The MTSU-Blackman partnership is one of several arranged each semester during the academic year. It allows freshmen, sophomores, juniors and seniors opportunities to spend time on the college campus, meeting MTSU students, faculty and administrators and learning about many of the university’s 140-plus programs.

As part of the partnership, which is designed to give them a competitive edge as they prepare for college, juniors and seniors in the academy who meet eligibility standards can take up to six hours of university courses taught by MTSU instructors at Blackman at no cost. The credits will count on high school and college transcripts.

Diamond Bradley, 17, was one of nearly 10 students taking in a 45-minute session on concrete. They even made concrete coasters.

“This has been a good experience,” Bradley said at the conclusion of the session. “I had trouble with mine, but I enjoyed the process. There’s a lot to learn off simple concrete. There’s a lot to the process.”
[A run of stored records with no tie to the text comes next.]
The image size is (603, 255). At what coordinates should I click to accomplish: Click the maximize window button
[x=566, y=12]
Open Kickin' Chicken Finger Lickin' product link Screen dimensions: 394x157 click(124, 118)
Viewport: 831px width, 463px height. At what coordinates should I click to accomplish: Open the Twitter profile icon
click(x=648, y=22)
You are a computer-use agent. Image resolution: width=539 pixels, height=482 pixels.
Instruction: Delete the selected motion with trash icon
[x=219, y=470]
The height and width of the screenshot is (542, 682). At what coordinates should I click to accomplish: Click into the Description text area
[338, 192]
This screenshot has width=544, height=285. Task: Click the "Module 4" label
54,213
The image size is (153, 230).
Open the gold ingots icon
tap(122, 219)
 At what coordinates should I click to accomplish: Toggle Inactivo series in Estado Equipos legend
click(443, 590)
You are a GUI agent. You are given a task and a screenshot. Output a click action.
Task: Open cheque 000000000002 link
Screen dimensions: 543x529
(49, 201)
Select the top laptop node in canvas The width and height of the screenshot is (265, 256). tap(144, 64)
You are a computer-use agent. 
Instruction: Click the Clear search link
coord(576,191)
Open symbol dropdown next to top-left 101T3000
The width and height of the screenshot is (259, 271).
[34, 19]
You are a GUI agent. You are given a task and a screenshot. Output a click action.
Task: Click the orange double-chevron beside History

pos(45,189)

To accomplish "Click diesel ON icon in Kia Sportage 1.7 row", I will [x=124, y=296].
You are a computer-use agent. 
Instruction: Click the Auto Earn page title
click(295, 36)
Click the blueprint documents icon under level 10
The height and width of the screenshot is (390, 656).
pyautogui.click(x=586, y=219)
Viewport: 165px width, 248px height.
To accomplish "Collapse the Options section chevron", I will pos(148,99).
Classmate Gabrielle Brown, 16, liked the fact “a lot of job opportunities” can be found in the concrete industry.

Blackman High School junior Gabriele Brown makes a concrete coaster during a session led by Concrete Industry Management's Nicole Green as part of the March 24 Blackman Collegiate Academy Day at MTSU.

Blackman High School junior Gabriele Brown makes a concrete coaster during a session led by Concrete Industry Management’s Nicole Green as part of the March 24 Blackman Collegiate Academy Day at MTSU.

Zach Rachidi, 16, was with a group in Wiser-Patten Science Hall witnessing “cool” things happening in physics, led by Department of Physics and Astronomy chair Ron Henderson.

“Actually it was pretty cool and entertaining (demonstrations by Henderson), but it is not something I want to do,” said Rachidi, who expressed a strong interest in being a pilot and following an aerospace path.

Rachidi said he “learned a lot about the Honors College — the GPA requirements and the (Honors) opportunities at MTSU.”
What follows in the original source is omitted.